◆ **RECORD EXCERPTS**
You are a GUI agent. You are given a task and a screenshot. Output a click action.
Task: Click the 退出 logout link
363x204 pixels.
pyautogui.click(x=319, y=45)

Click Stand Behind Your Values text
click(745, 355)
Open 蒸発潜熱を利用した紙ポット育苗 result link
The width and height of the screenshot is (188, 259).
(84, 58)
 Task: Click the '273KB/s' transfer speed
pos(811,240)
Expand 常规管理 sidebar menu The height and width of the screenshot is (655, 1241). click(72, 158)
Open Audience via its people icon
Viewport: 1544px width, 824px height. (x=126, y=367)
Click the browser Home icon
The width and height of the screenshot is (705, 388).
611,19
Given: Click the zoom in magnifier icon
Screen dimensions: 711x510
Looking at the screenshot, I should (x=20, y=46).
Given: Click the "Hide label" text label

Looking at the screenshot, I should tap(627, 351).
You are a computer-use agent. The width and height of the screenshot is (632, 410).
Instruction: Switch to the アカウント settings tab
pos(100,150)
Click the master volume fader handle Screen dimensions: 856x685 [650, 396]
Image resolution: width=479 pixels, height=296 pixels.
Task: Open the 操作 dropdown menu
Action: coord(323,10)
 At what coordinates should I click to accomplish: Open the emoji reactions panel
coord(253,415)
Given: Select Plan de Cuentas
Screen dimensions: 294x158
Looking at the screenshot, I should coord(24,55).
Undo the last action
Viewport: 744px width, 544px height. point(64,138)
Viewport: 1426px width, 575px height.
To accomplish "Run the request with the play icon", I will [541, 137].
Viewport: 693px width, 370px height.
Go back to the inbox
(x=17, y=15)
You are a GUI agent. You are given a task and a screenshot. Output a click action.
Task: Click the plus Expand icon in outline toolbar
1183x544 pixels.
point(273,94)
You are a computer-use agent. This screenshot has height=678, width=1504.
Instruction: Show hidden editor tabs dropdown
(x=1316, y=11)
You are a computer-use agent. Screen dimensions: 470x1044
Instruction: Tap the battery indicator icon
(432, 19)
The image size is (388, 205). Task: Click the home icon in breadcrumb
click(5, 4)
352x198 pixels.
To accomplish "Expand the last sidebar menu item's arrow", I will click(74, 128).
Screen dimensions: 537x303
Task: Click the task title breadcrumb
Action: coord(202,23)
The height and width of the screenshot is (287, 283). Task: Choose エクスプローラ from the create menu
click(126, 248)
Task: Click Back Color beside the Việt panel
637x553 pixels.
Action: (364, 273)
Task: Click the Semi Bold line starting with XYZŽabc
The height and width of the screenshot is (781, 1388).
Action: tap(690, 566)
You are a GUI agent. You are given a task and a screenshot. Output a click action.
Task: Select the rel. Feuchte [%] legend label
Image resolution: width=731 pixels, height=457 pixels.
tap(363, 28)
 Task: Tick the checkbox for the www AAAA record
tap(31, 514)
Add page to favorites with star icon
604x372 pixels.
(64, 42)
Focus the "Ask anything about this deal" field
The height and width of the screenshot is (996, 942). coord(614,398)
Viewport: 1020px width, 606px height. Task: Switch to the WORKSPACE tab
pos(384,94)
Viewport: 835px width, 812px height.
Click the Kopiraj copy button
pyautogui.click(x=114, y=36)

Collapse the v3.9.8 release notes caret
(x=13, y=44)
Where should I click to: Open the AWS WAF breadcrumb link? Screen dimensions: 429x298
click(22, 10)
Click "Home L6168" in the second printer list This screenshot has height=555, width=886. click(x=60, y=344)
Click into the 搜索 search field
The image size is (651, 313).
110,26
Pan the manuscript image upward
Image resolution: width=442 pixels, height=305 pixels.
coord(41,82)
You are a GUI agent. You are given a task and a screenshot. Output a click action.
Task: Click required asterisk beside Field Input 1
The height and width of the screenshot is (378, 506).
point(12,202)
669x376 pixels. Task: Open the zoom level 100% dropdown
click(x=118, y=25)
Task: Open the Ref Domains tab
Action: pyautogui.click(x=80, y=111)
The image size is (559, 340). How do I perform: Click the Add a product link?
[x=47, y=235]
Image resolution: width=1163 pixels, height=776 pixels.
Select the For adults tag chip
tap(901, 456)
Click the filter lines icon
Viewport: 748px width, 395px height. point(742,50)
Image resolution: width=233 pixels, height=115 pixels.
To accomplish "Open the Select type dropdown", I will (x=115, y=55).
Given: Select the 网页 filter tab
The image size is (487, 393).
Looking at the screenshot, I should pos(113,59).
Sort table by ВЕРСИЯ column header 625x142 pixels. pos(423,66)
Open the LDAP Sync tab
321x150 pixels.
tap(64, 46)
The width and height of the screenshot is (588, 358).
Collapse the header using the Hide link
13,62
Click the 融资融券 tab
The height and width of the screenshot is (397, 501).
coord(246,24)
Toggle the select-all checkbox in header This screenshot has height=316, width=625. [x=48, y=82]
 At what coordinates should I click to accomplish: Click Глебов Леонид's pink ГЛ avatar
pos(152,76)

◆ **WHAT IS NEEDED**
Please output only the lines from the one holding "Toggle the select-all" to the end of the records, first and last included, exactly as they appear.

◆ **SOLUTION BELOW**
Toggle the select-all checkbox in header This screenshot has height=316, width=625. [x=48, y=82]
 At what coordinates should I click to accomplish: Click Глебов Леонид's pink ГЛ avatar
pos(152,76)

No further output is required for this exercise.